Basée sur des discussions menées fin 2019 auprès de 80 femmes, réparties en douze groupes représentatifs de la population, l'enquête sur les pratiques des femmes dans les espaces publics confirme que ces derniers ont un genre, a expliqué Marylène Lieber, professeure en études genre à l'UNIGE. Les bars sont plus masculins, les commerces plus féminins, alors que les parcs et restaurants sont mixtes.
Expériences contrastées
"Les expériences des femmes sont contrastées", relève la sociologue. Les femmes des catégories moyennes et supérieures profitent plus de la ville et des activités culturelles. Loin de la mobilité pendulaire des travailleurs masculins, les femmes se déplacent près de chez elles, dans une "extension de l'espace domestique". Elles se sentent plus légitimes dans les magasins que dans la rue, même si elles ne vont rien acheter.

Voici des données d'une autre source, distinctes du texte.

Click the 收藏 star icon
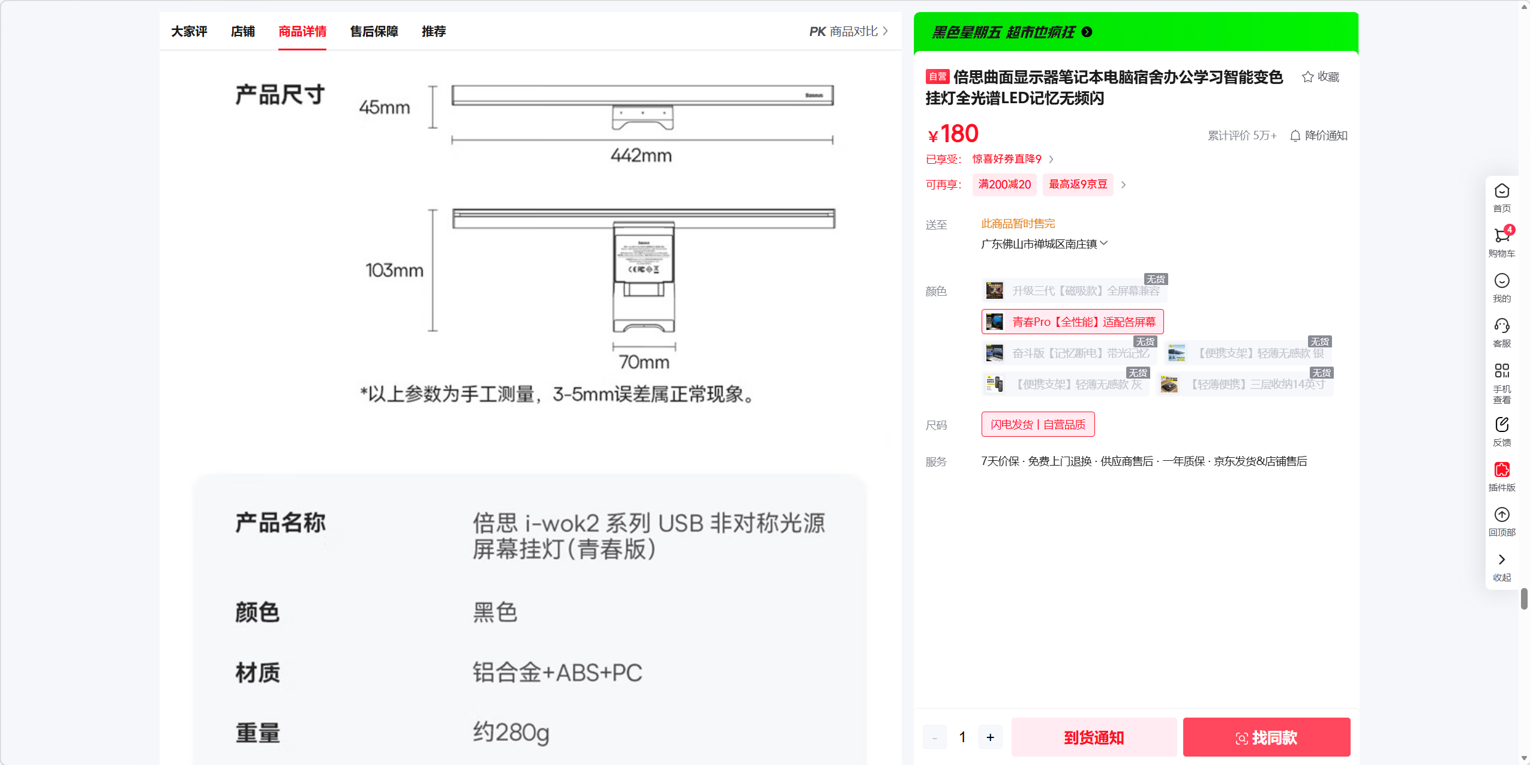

Occupé par les hommes, l'espace public apparaît comme un lieu d'interactions non désirées - remarques, attouchements - où les femmes doivent constamment gérer l'insécurité et négocier leur légitimité. Elles vont prendre plus de précautions la nuit. La notion de risque est élaborée très tôt pour les jeunes filles, alors que leurs aînées ont appris à faire avec les contraintes.
"En état d'alerte"
"Si le sexisme est un obstacle majeur, le racisme, l'islamophobie, l'homophobie ou l'absence de statut légal constituent d'autres formes de discriminations", relève Mylène Lieber. Les femmes adaptent leur façon de se déplacer. Par exemple, certaines préfèrent aller à pied, mais elles cessent de le faire à la nuit tombée. Et les moins sûres d'entre elles vont normaliser leur apparence pour éviter des désagréments.

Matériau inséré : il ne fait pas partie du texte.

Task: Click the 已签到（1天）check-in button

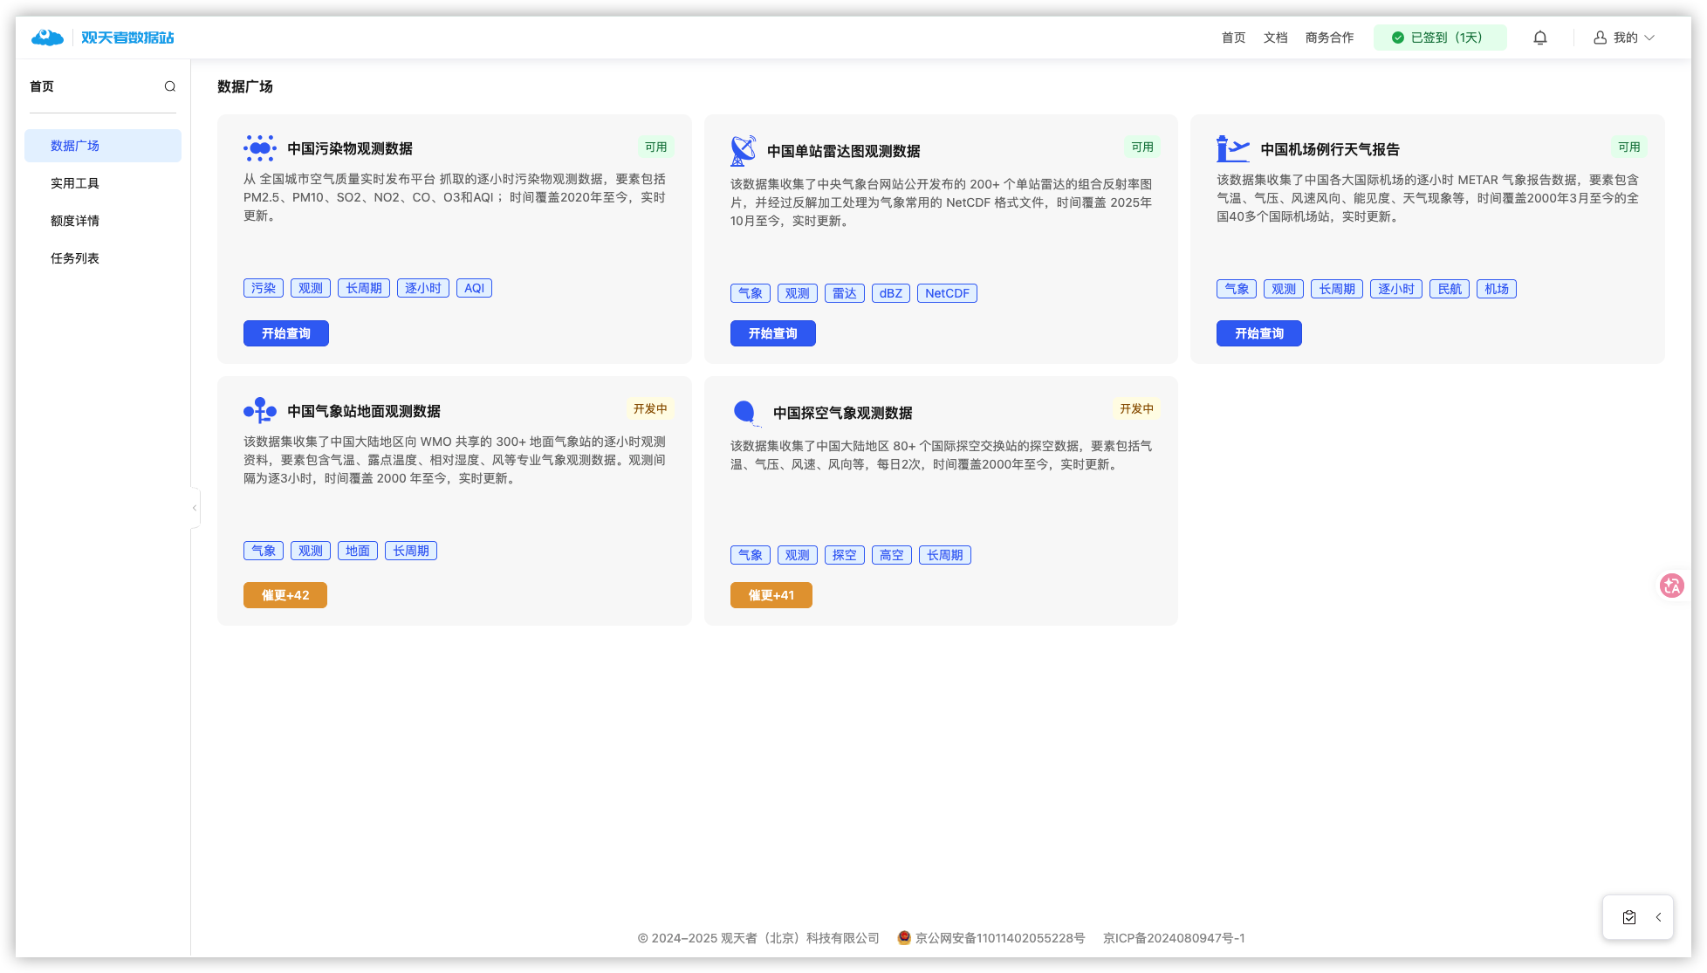Action: pyautogui.click(x=1440, y=37)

Selon la professeure, l'enquête montre que les femmes ne se laissent pas faire et qu'elles développent des stratégies, comme de ne pas sortir seule le soir. "Il s'agit toujours de prévoir, d'anticiper. Elles sont en état d'alerte", analyse-t-elle.
Objectif zéro sexisme
Le rapport émet cinq séries de recommandations qui vont de la mise en place d'une politique favorisant l'accès à la ville pour tous les niveaux socio-économiques à la formation des chauffeurs des transports publics et de la police municipale, en passant par l'aménagement du territoire et la sensibilisation aux discriminations de genre.

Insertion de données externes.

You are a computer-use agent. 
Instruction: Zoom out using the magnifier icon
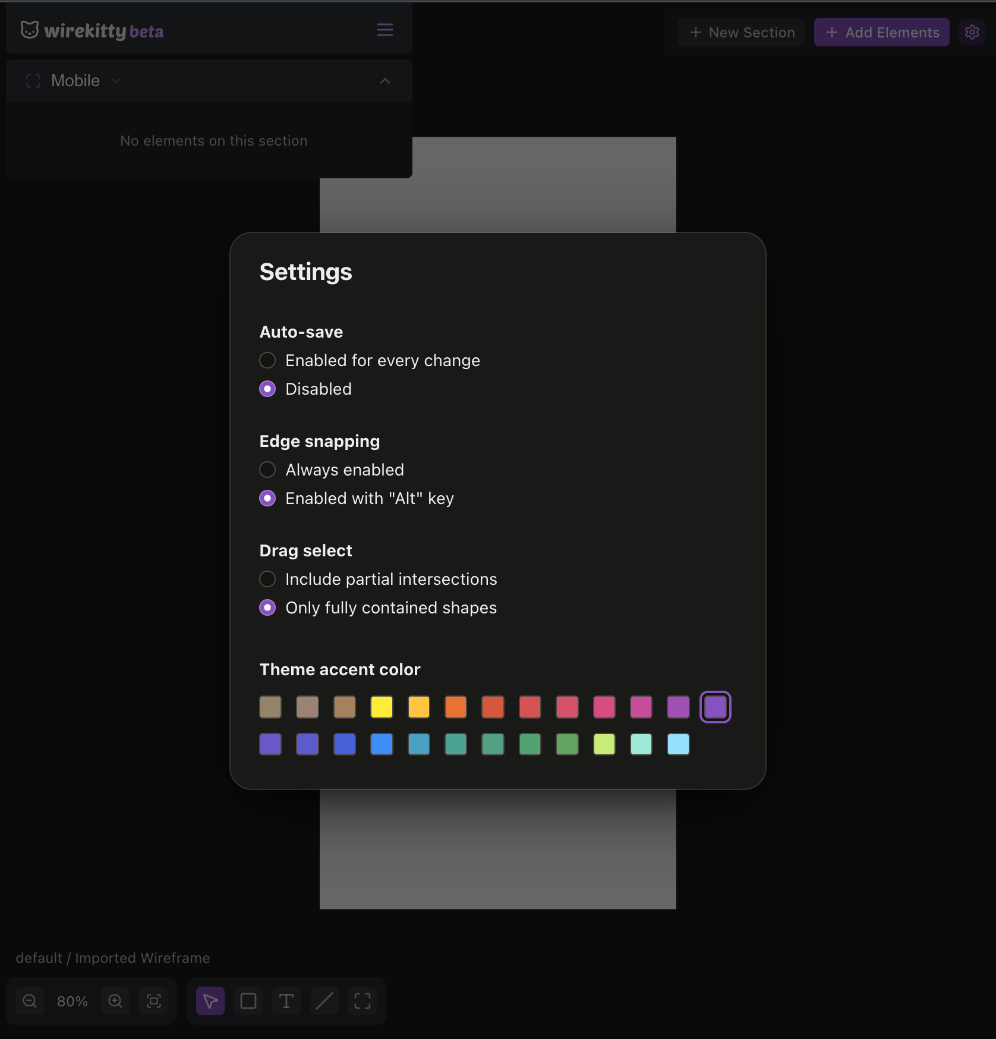coord(30,1001)
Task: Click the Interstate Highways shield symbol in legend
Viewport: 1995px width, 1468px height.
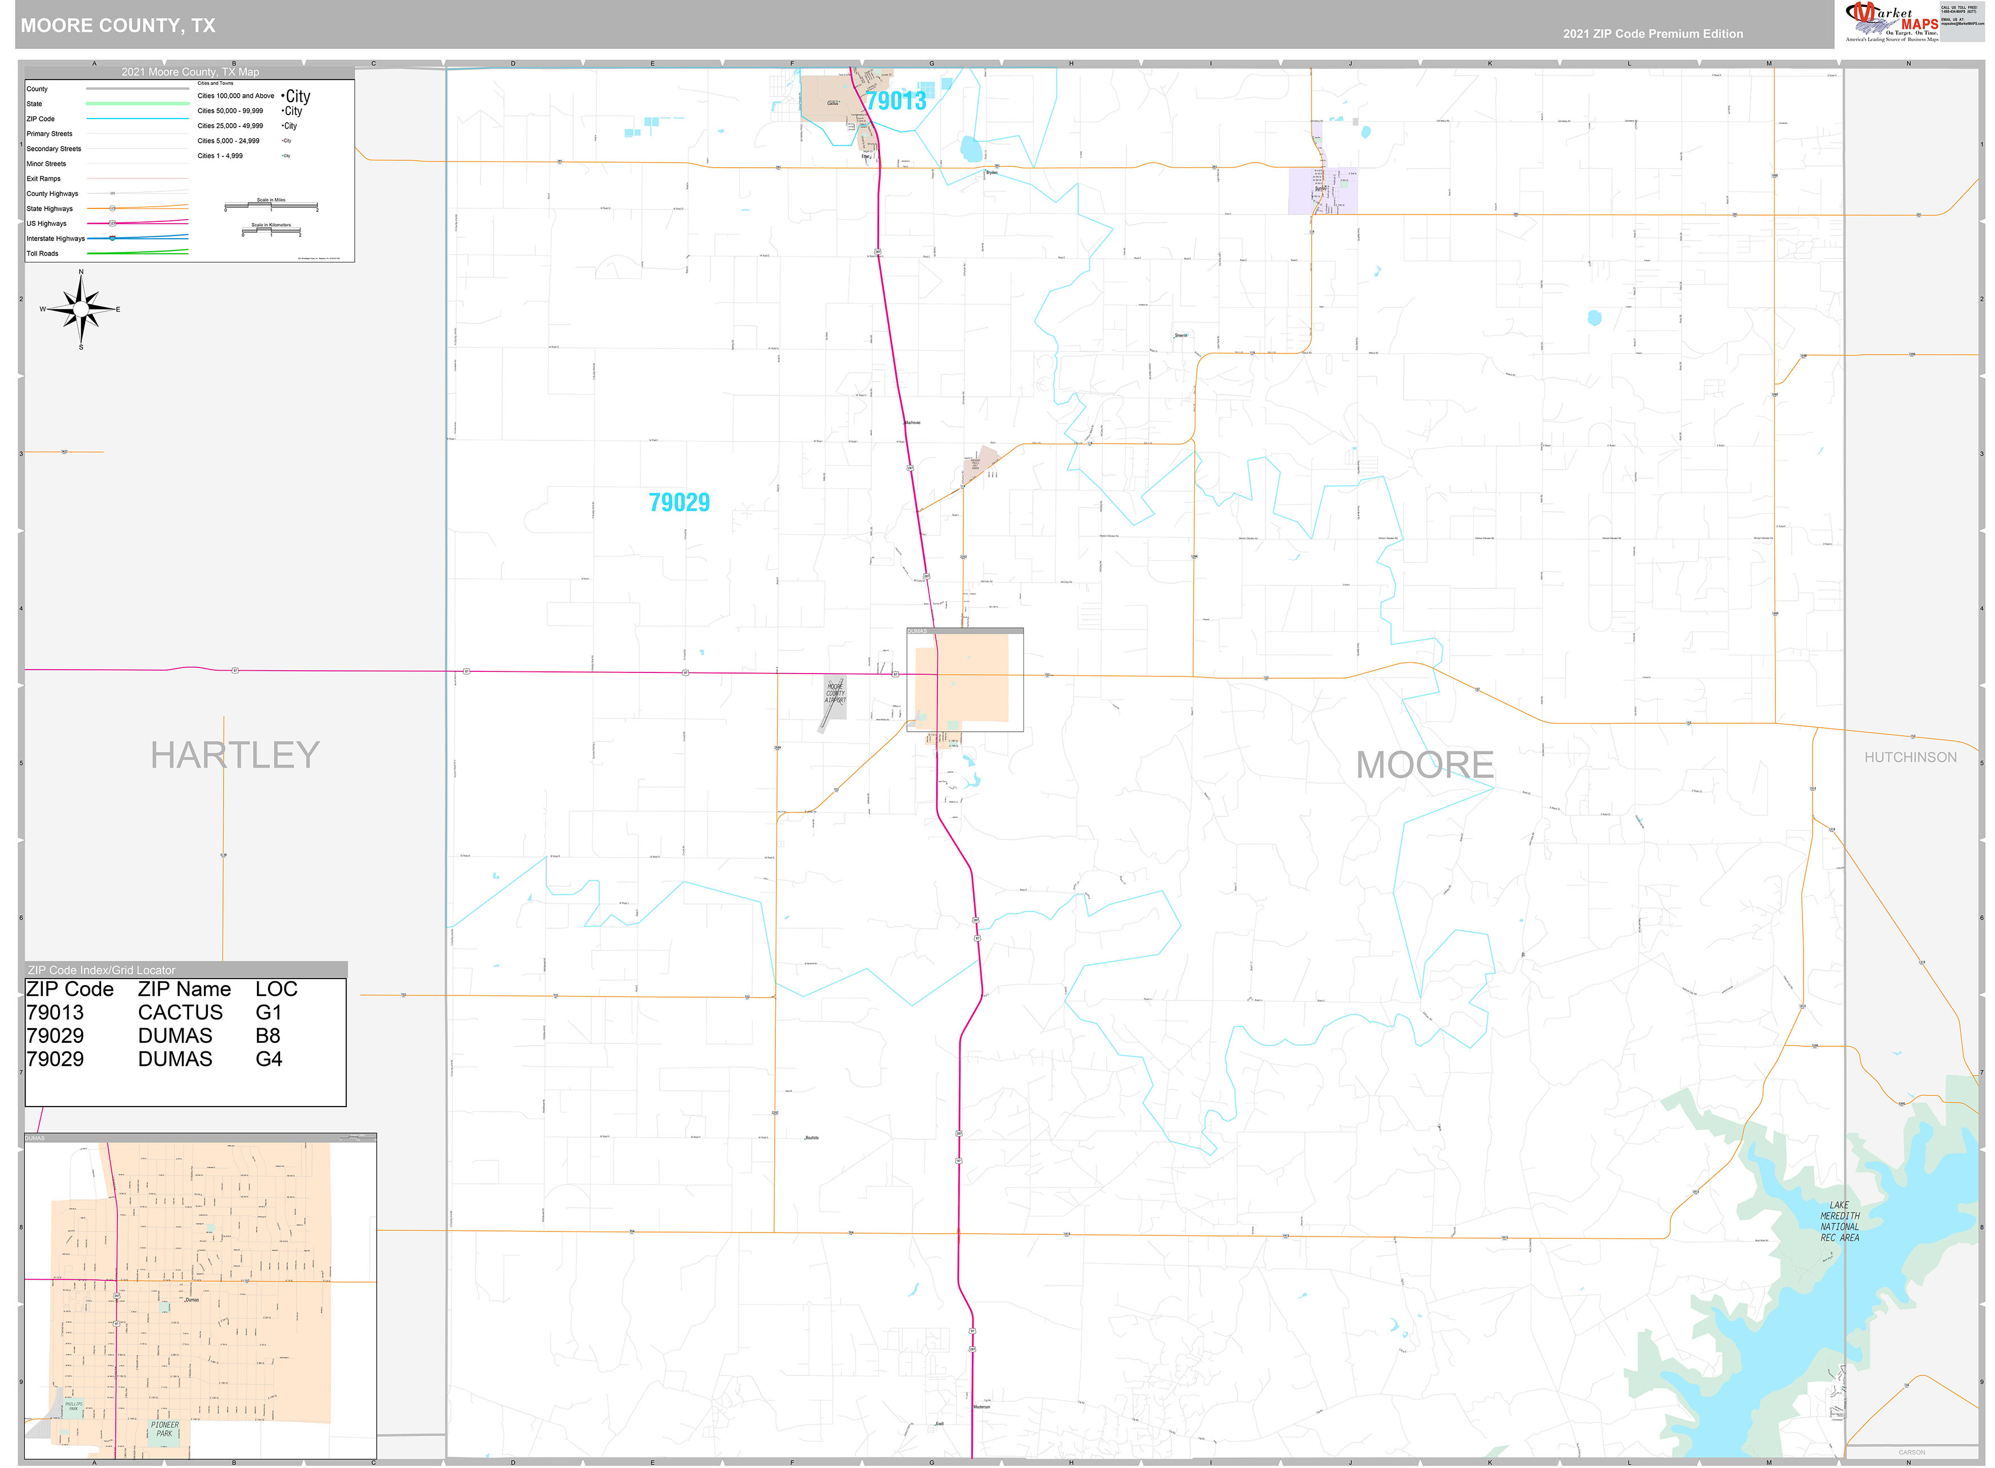Action: [112, 238]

La Ville de Genève a annoncé que le troisième volet de sa campagne "Objectif zéro sexisme dans ma ville" aura lieu du 9 au 29 novembre, avec trois visuels sur la liberté de faire du sport, de flâner et de se déplacer sans être harcelée. "Les violences dans l'espace public ne sont que la pointe de l'iceberg. La question du genre est bien plus prégnante", a souligné Héloïse Roman, chargée de projets égalité au service Agenda 21-Ville durable.
En raison de la situation sanitaire, le quatrième visuel sur le droit de faire la fête en toute sérénité n'est pas diffusé. Et une partie des activités - une balade publique scénarisée, des ateliers de courage civique et d'autodéfense - est reportée au mois de mars.